What to work on =>
- 1) In the filing excerpt on the Series D preferred share offering, what public offering price per share was set?
- 2) Carry on the filing excerpt about the Series D preferred share offering, starting after its final sentence.

Source text =>
——
On June 2, 2016, the Company and the Operating Partnership entered into an underwriting agreement (the “Underwriting Agreement”) with the several underwriters named on Schedule A therein (the “Underwriters”), for whom Merrill Lynch, Pierce, Fenner & Smith Incorporated, Raymond James & Associates, Inc. and Wells Fargo Securities, LLC are acting as representatives, pursuant to which the Company agreed to offer and sell 5,000,000 Series D Preferred Shares at a public offering price of $25.00 per share (the “Preferred Shares Offering”). In the Underwriting Agreement, the Company and the Operating Partnership made certain customary representations, warranties and covenants and agreed to indemnify the Underwriters against certain liabilities, including liabilities under the Securities Act of 1933, as amended. The closing of the Preferred Shares Offering is expected to occur on June 9, 2016, subject to customary closing conditions pursuant to the terms of the Underwriting Agreement.
The Company estimates that the net proceeds from the Preferred Shares Offering, after deducting underwriting discounts and commissions and estimated offering expenses payable by the Company, will be approximately $120.9 million.
The Series D Preferred Shares have been registered on the Company’s shelf registration statement on Form S-3 (File No. 333-194316), which became effective upon filing with the Securities and Exchange Commission (the “SEC”) on March 4, 2014.
This description of the material terms of the Underwriting Agreement is qualified in its entirety by reference to the Underwriting Agreement, which is filed as Exhibit 1.1 to this Current Report on Form 8-K and is hereby incorporated by reference into this Item 8.01. For a more detailed description of the Underwriting Agreement, see the disclosure under the caption “Underwriting” contained in the Prospectus Supplement, which disclosure is hereby incorporated by reference into this Item 8.01.
——
Recorded data =>
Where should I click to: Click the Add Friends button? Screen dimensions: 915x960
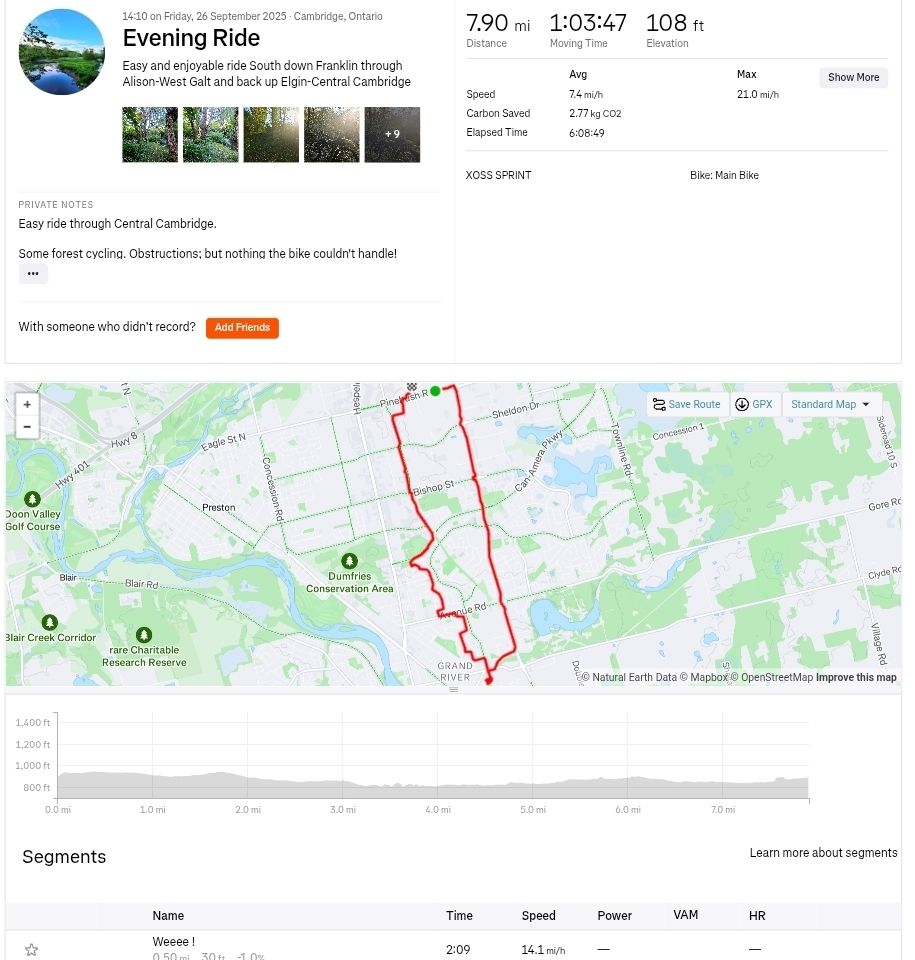(242, 328)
——
Exercise results =>
- 1) $25.00 per share.

- 2)
In connection with the filing of the Underwriting Agreement, the Company is filing as Exhibits 5.1 and 8.1 to this Current Report on Form 8-K opinions of its counsel, Venable LLP and Hunton & Williams LLP, respectively.
Forward-Looking Statements
This Current Report on Form 8-K contains “forward-looking statements” within the meaning of the Private Securities Litigation Reform Act of 1995 and other federal securities laws. These forward-looking statements relate to the closing of the Preferred Shares Offering, the contribution of the net proceeds of the Preferred Shares Offering and the issuance of the Series D Preferred Units. Forward-looking statements are based on certain assumptions and can include future expectations, future plans and strategies, financial and operating projections or other forward-looking information.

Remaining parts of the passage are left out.